### Requirement
Where the listing below has a line with "64225234585 (411, 428)", write out exactly that line and every line after it, stopping after the line with "817041109029 (415, 1520)".

### Raw data
=====
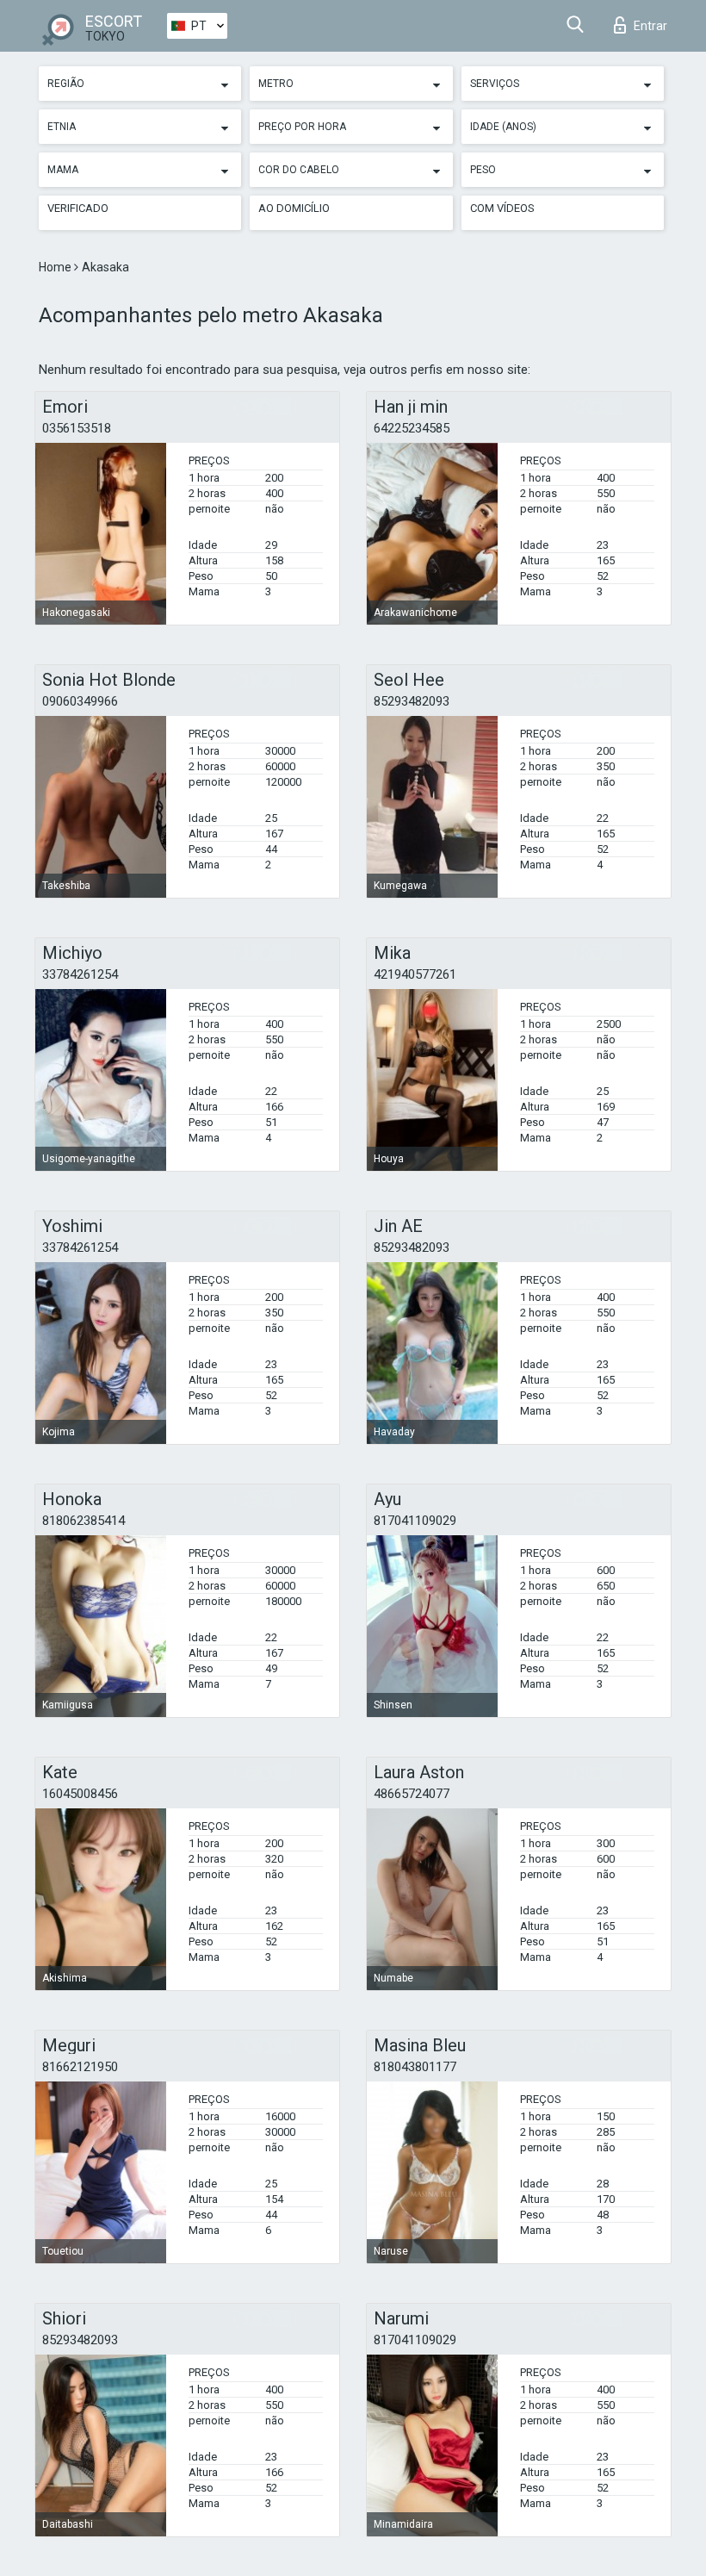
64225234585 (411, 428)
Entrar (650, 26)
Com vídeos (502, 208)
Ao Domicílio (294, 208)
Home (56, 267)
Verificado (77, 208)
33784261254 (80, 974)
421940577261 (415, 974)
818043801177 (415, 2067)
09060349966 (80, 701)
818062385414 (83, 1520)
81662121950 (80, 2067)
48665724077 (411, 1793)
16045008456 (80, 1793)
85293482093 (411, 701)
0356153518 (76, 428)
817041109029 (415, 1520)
=====
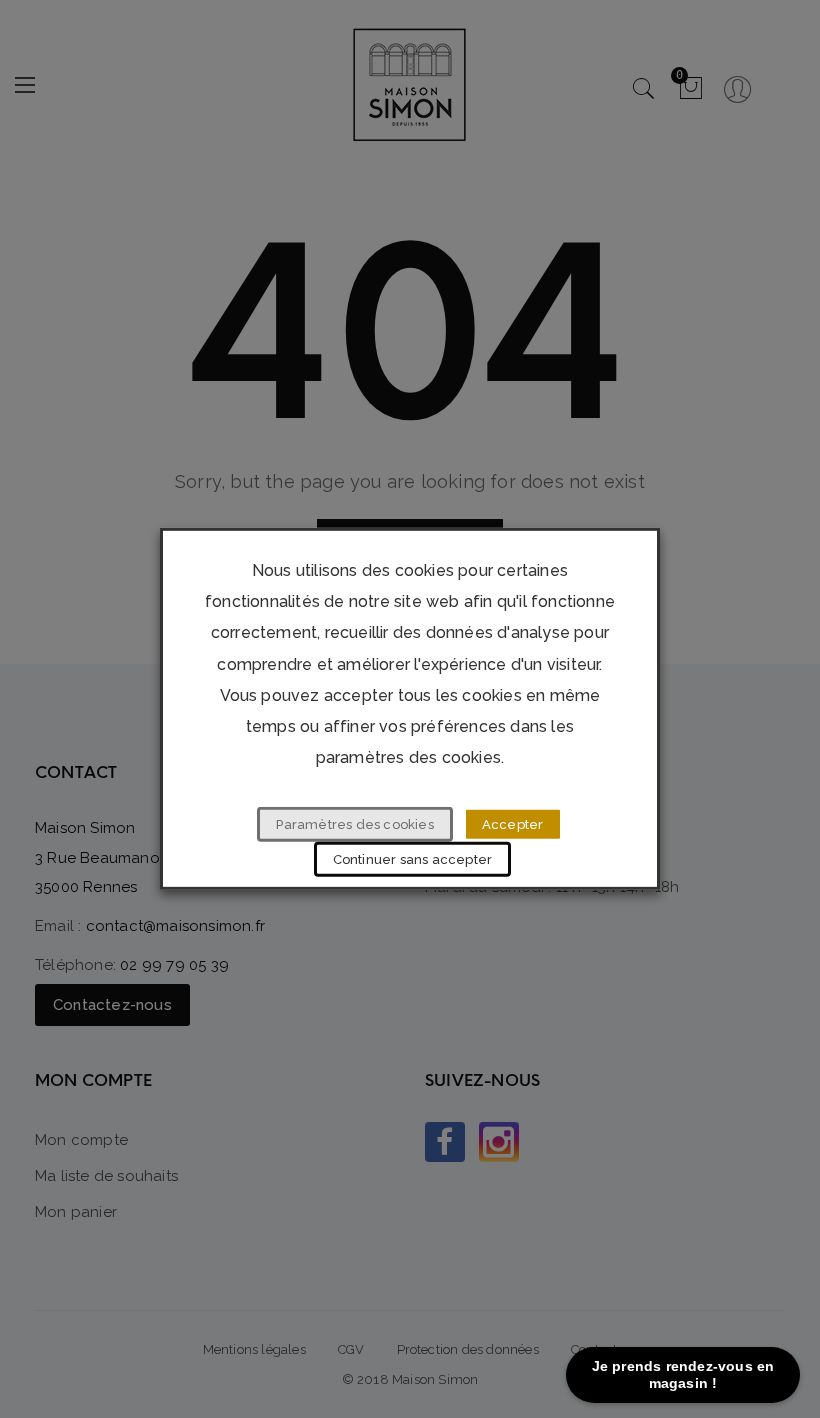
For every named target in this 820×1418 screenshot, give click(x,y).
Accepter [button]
=====
### Solution to this exercise
64225234585 (411, 428)
Entrar (650, 26)
Com vídeos (502, 208)
Ao Domicílio (294, 208)
Home (56, 267)
Verificado (77, 208)
33784261254 (80, 974)
421940577261 (415, 974)
818043801177 (415, 2067)
09060349966 (80, 701)
818062385414 (83, 1520)
81662121950 (80, 2067)
48665724077 (411, 1793)
16045008456 (80, 1793)
85293482093 (411, 701)
0356153518 (76, 428)
817041109029 (415, 1520)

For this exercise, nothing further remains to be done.